That's why the Times compared Bush's 2002 State of the Union address to Franklin D. Roosevelt's and even said it contained "moments of eloquence," which were insults to both Roosevelt and the word, "eloquence." That's why the Times and other outlets largely ignore reports of civilian casualties in Afghanistan, such as the excellent report by University of New Hampshire economics professor Marc W. Herold on the site of Media Alliance, a San Francisco-based nonprofit resource center for media members, community organizations, and political activists [see http://www.media-alliance.org/mediafile/20-5/index.html].

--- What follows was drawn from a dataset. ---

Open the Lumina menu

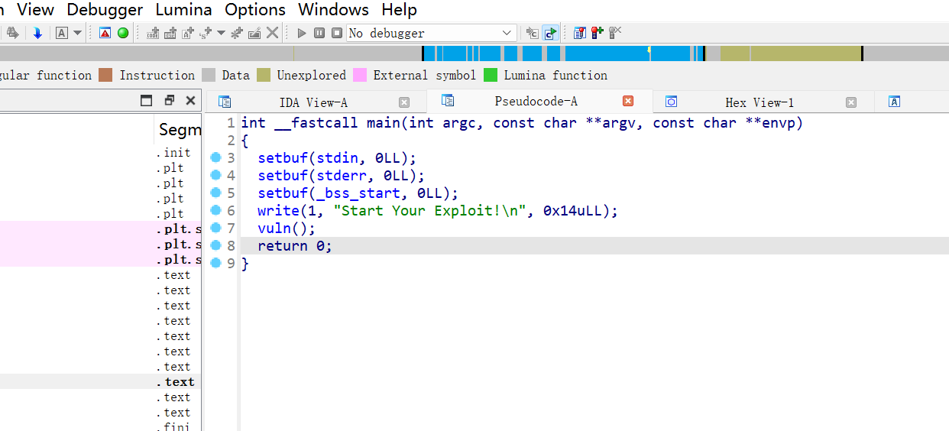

That's why the Times and other outlets mostly cover protesters of events like the World Economic Forum in terms of how they affect security, not on why they are protesting in the first place. Occasionally, a substantial story that covers issues that Bush's handlers don't want to see highlighted slips through the cracks, but those are drowned out by articles that focus on patriotism, the need for a military build-up, and similar themes.

Add in the increasing media mergers, the constant, unsubstantiated charges by the right-wing of "liberal media bias," and vindictiveness of Bush's people and the right-wing toward any media member who dares not to fall in line, and you have a complacent, lapdog press. It's not the right-the-wrongs watchdog I envisioned more than two decades ago.

While many of my colleagues are out chasing big bucks and awards and being paid to care, some of us still really give a damn about exposing injustice, helping the needy, speaking truth to power. Bill Moyers, Molly Ivins, and Helen Thomas immediately come to mind as well-known journalists who have not sold out to the moneyed crowd. The alternative press is full of unsung heroes who risk their careers and even lives to report the really important stories.

And I can't forget Seymour Hersh. A recent story in the New Yorker by Hersh reported that, along with Pakistan military officers and intelligence advisers, some Taliban and al Qaeda fighters escaped the Afghan city of Kunduz last November in nighttime airlifts approved by the Bush administration to help Pakistan leader General Pervez Musharraf, a key U.S. ally, avoid political disaster.

Have you heard about this story? I hadn't until I did a search for Hersh's name and found mention of it buried at the bottom of a Reuters article. Obviously, most in the U.S. press chose to ignore this intriguing story, which raises more questions about the Bush administration's "war on terrorism."

Bush administration officials denied Hersh's report, as other government officials had before eventually having to admit the truth. At age 64, Hersh, who has exposed secrets of Democrats as well as Republicans, remains an example of a member of the media who is doing his job. I just wish there were more journalists like Hersh.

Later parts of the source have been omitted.